Niles, hermano del protagonista, contrata a un terapeuta para llevar a cabo
varias sesiones de terapia de pareja en un último intento por salvar su
matrimonio, desconociendo que el profesional, saltando su código deontológico,
ha comenzado a acostarse con su mujer. Dejemos que el propio Genovés nos lo
narre.
El enredo y las
situaciones propias de la comedia les llevan a ambos a la misma cama, bajo la
sombra de la confusión de personalidades y de la penumbra que ampara al amor,
con la convicción, en cada caso, de que el acompañante del lecho es Maris. De
repente se enciende la luz de la estancia y la claridad hace patente el error.
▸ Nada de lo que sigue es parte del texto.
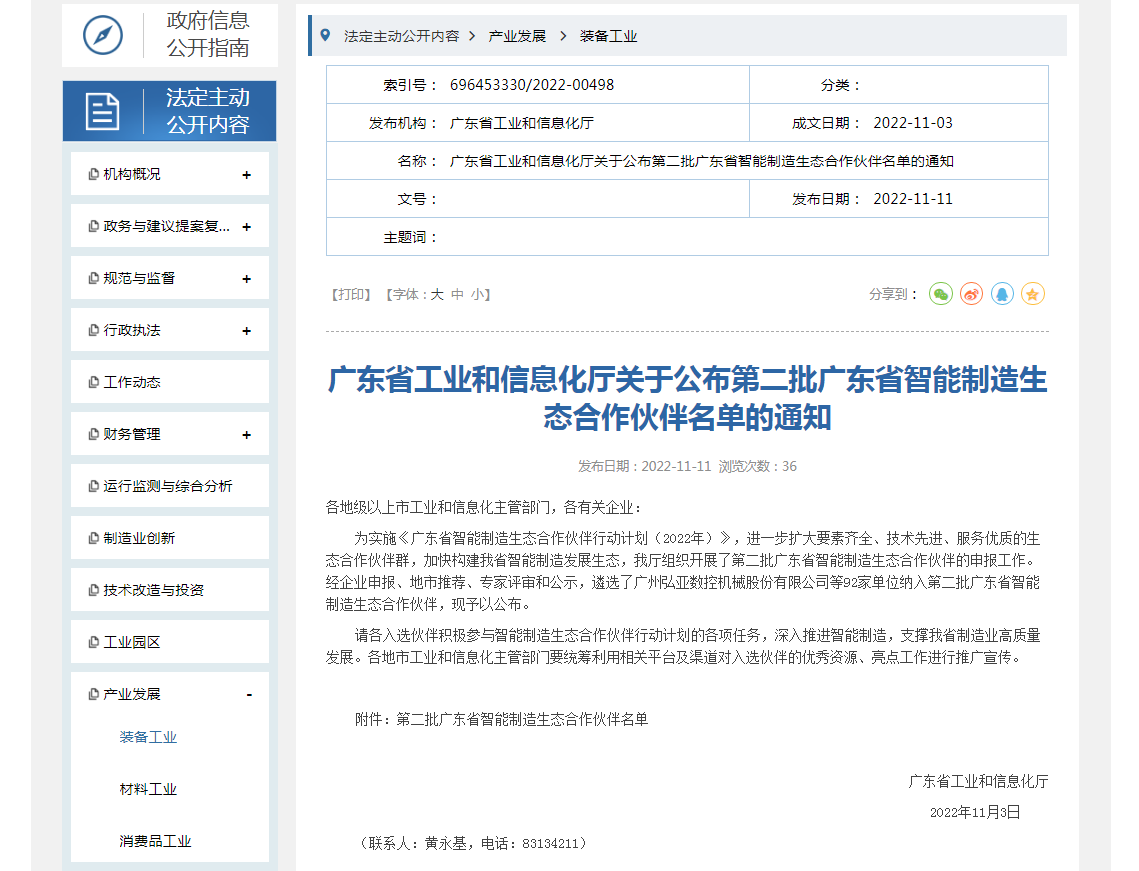Open the 装备工业 submenu item

[x=148, y=737]
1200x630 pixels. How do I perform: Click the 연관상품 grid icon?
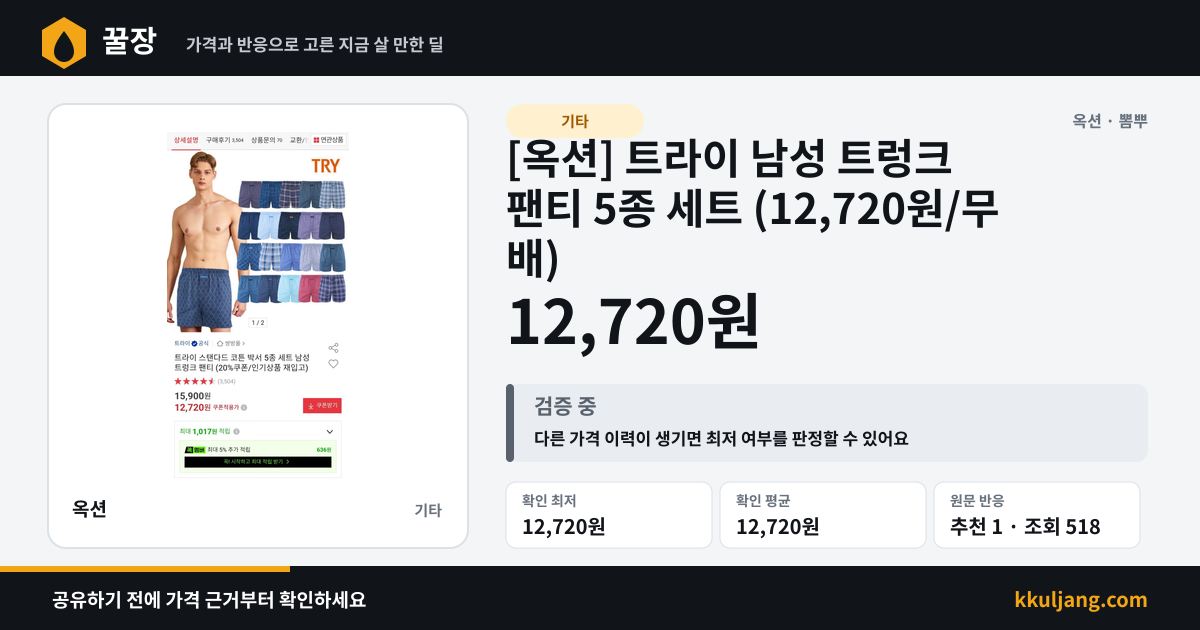point(317,140)
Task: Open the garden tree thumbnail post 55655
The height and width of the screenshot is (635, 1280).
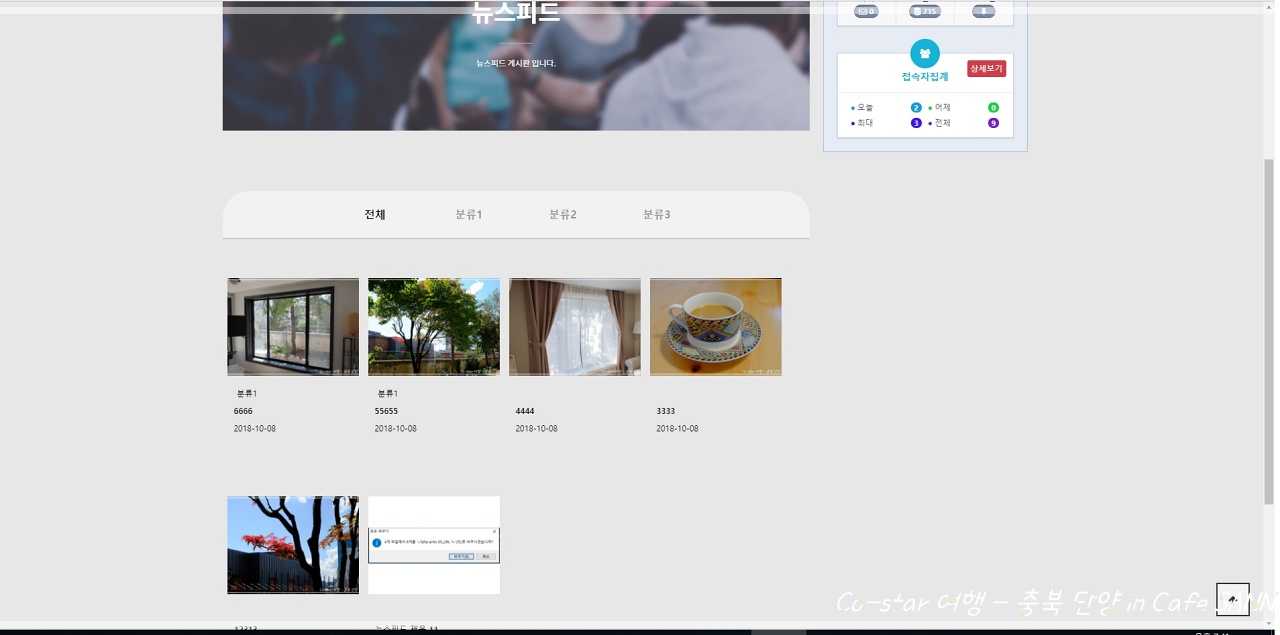Action: pyautogui.click(x=434, y=327)
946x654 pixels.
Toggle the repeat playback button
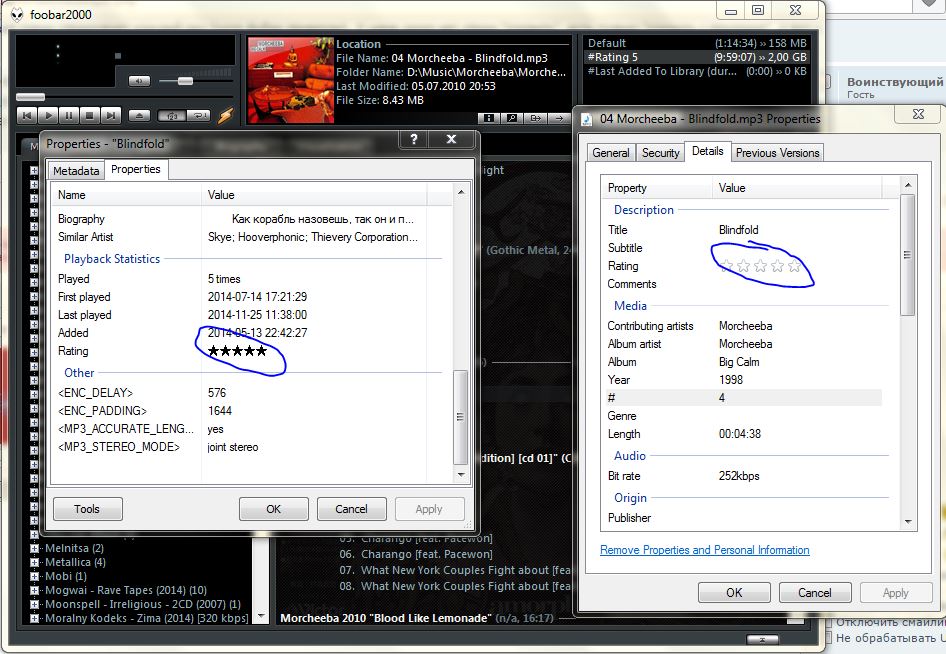tap(198, 116)
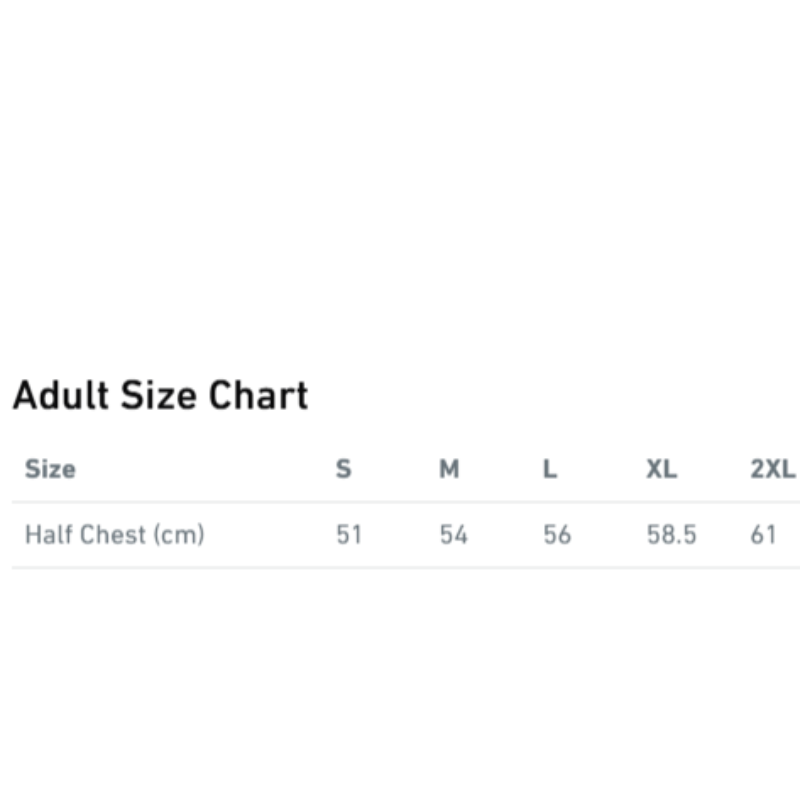Click the black area above the size chart
This screenshot has width=800, height=800.
click(x=400, y=170)
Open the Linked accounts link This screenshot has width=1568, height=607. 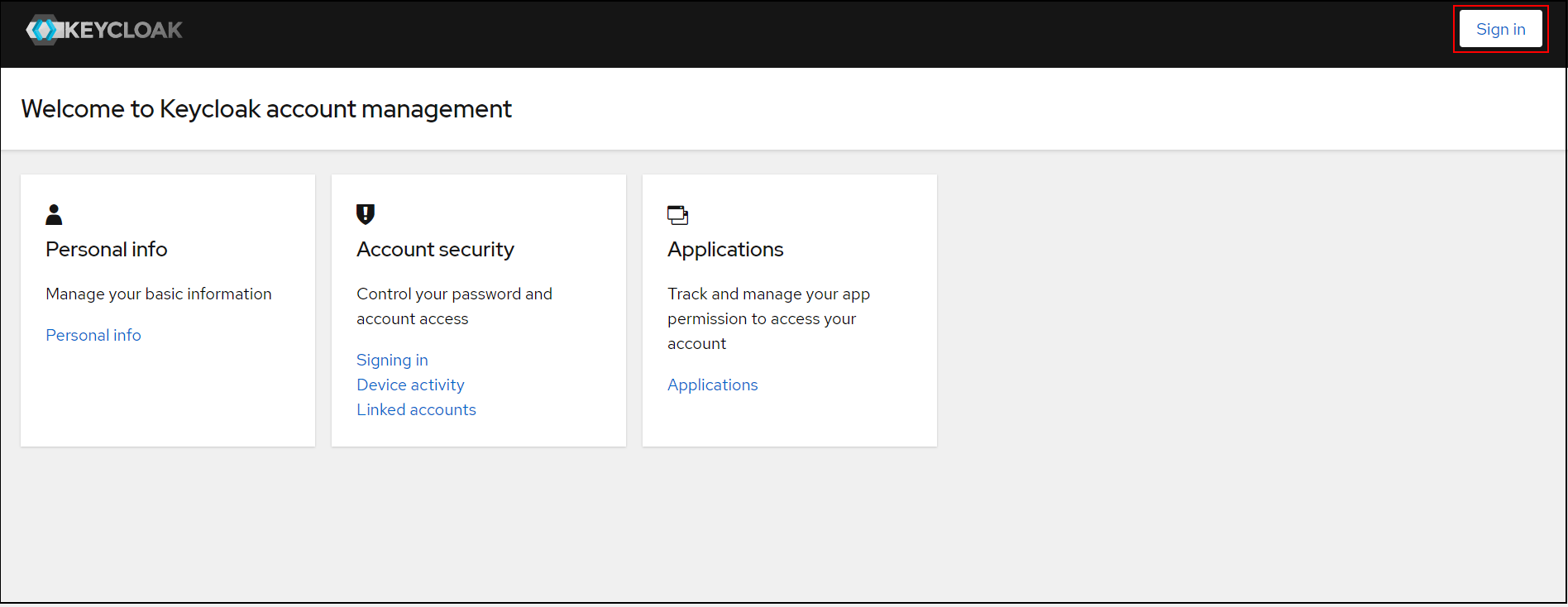point(416,409)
Niles ofendido y humillado le reprocha al doctor la infidelidad y la deslealtad
profesional por beneficiarse de una paciente, que además es su esposa, aún. El
atribulado asesor queda al descubierto, al desnudo por así decirlo, y sólo acierta
a farfullar inútiles explicaciones. Finalmente, apelando a la ciega pasión como
último motivo de su actuar acierta a confesarle a Niles: — Estaba ciego por el
deseo y no sabía lo que hacía, en fin, póngase en mi lugar...
Réplica de Niles:
— ¿Que me ponga en su lugar?
He estado a punto de hacerlo...
Como le ocurre a Niles, pongámonos en el lugar
de otro si así lo deseamos, pero al menos que sepamos que lo estamos haciendo y
que ninguna ilusión turbe nuestra vista y nuestra elección.